Spanie w dzień okazało się bardzo głupim pomysłem biorąc pod uwagę fakt, że obudziłem się wypoczęty pod wieczór, a w nocy nie mogłem ponownie zasnąć. Przez ten niefart mogłem jednak załatwić sprawę na ziemi związaną z jedną modlitwą. Niektóre prośby mnie jednak nieco dobijały...no bo czemu do mnie trafia coś, co dotyczy zajścia w ciążę? No niby para ma taką nadzieję, że tym razem się uda, ale ja nie mam jak im pomóc. Niech modlą się do jakiejś bogini płodności, czy dzieci. Zająłem się oczywiście tą ważniejszą związaną z przyprowadzeniem kota do domu. Na tym będzie polegać moja praca? Sprowadzanie zaginionych do domu i słuchanie próśb o posiadanie rodziny? To będzie ciężkie życie.

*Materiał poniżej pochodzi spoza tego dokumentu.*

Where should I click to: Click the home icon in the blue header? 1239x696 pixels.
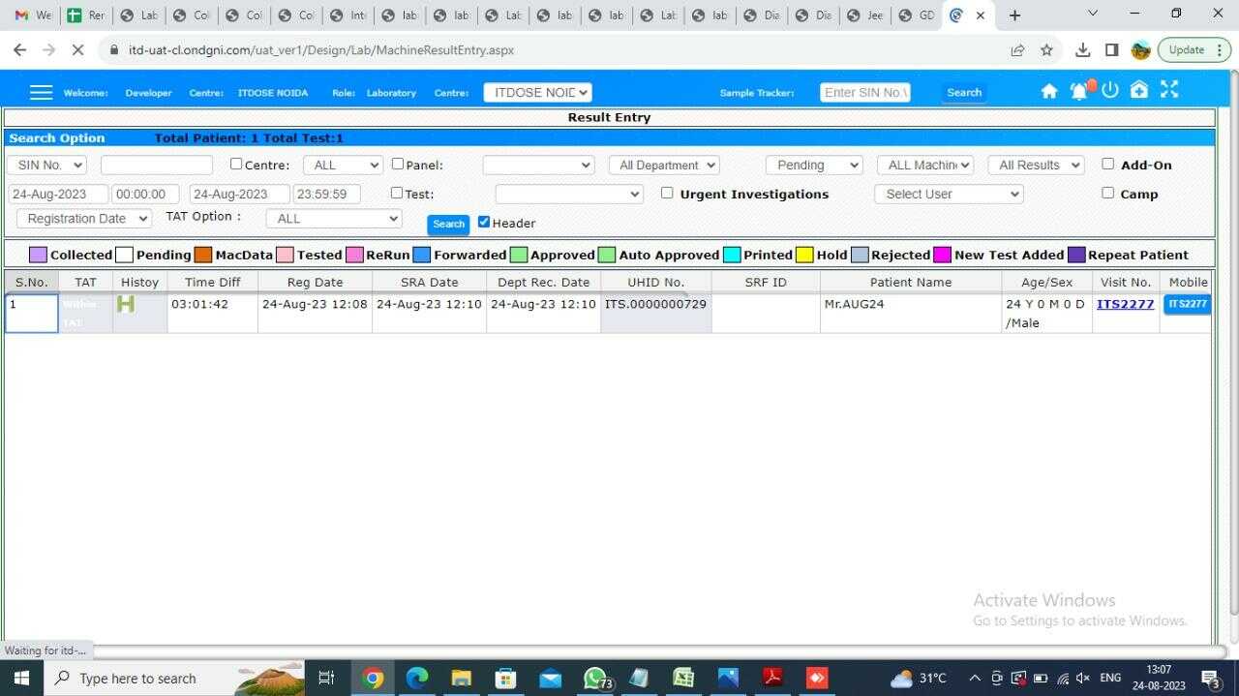pos(1049,90)
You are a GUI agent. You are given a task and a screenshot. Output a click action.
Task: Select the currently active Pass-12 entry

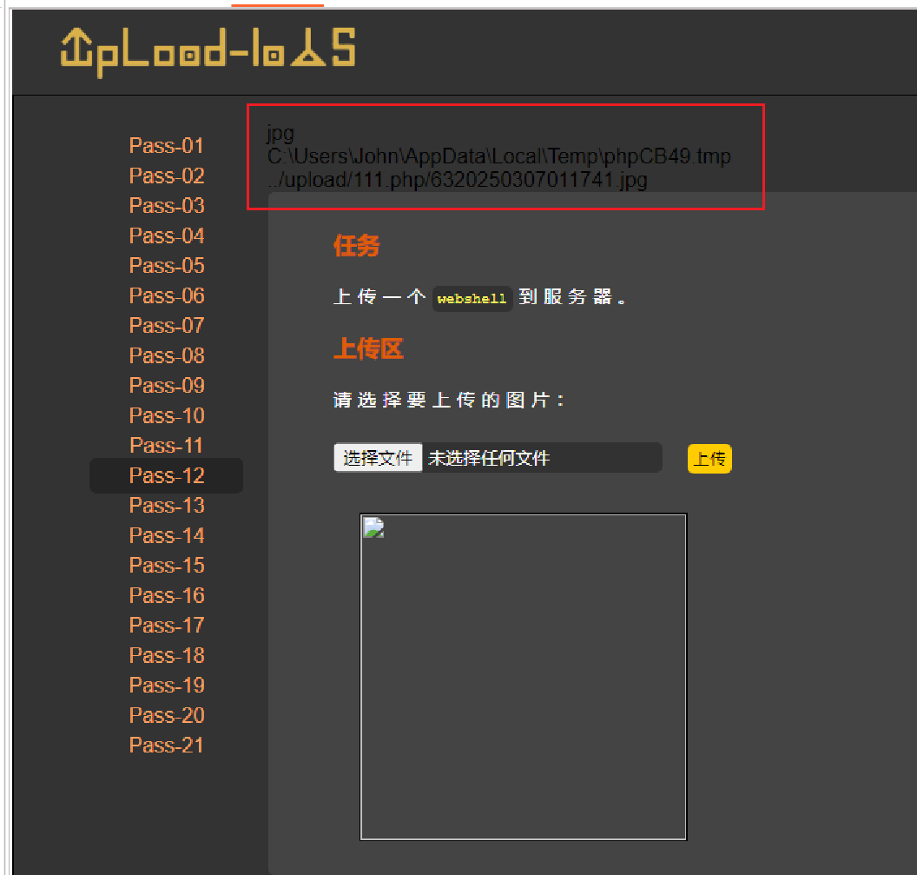point(166,475)
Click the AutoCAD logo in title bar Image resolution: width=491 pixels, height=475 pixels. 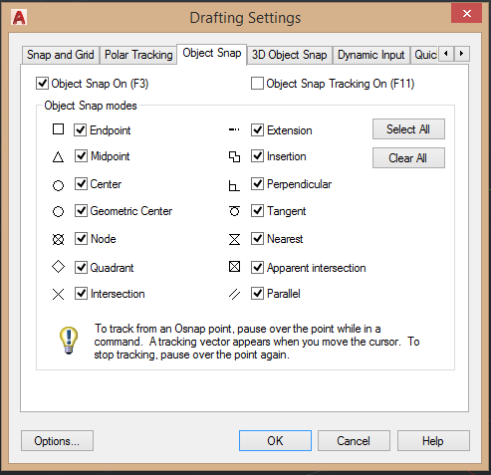pyautogui.click(x=19, y=17)
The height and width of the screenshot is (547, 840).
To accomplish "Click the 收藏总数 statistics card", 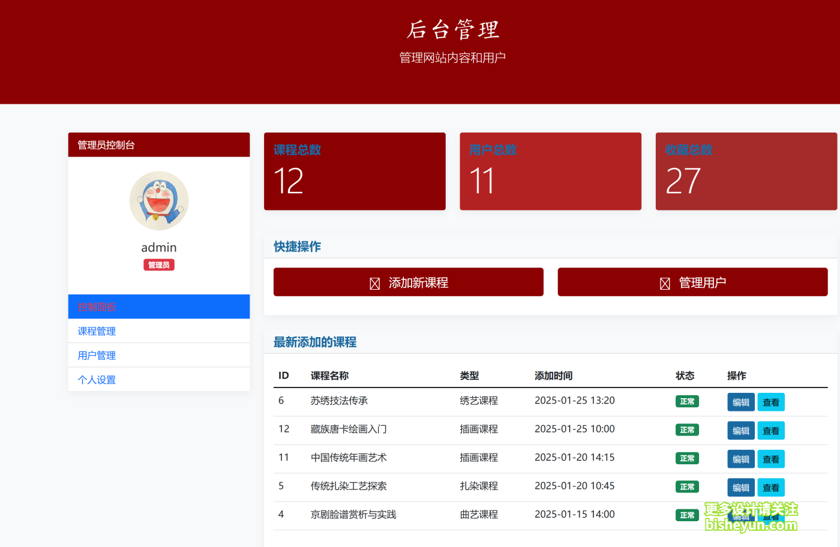I will point(746,171).
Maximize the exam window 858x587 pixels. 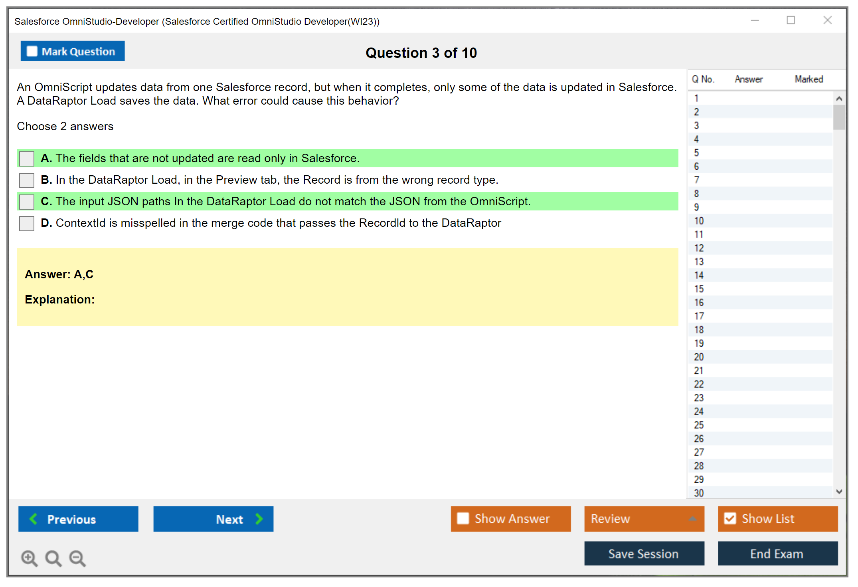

Wrócił do świątyni jakoś przed wschodem słońca, więc jeszcze skorzystałem z chwili na drzemkę. W końcu umówiłem się na godziny połódniowe, a nie poranne. Akurat udało mi się nie zasypać, gdyż myślałem cały czas jak łagodnie powiedzieć Asherowi o jego drobnej pomyśleć. Jak on mógł mnie uznać za kobietę? Jestem na bank facetem....chyba, że on tylko się ze mnie nabija. Odgoniłem szybko tę myśl, gdy zobaczyłem na miejscu czarnowłosego z białą różą w dłoni.

No nie....czy on serio był aż tak głupi, by uznać mnie za dziewczynę? Najwidoczniej tak.

- Jestem - postarałem się lekko uśmiechnąć , gdy podszedłem bliżej.

- Dobry — Jego uśmiech mnie nieco zmuszał. Nie mogłem go bliżej określić lub porównać. Czułość, zadowolenie....urok osobisty? Z tym ostatnim chyba przegiąłem. Ujął mnie lekko za rękę, na której złożył lekko pocałunek, a następnie wręczył róże. Nieco zawstydzony i zapewne czerwony przyjąłem ją. Nie no... Nie powiem mu prawdy... Załamie go na bank. Pozostało mi chyba niedawanie mu szans na zbliżenie się do mnie bardziej niż to konieczne. Przyjaciele i tyle. Nic więcej.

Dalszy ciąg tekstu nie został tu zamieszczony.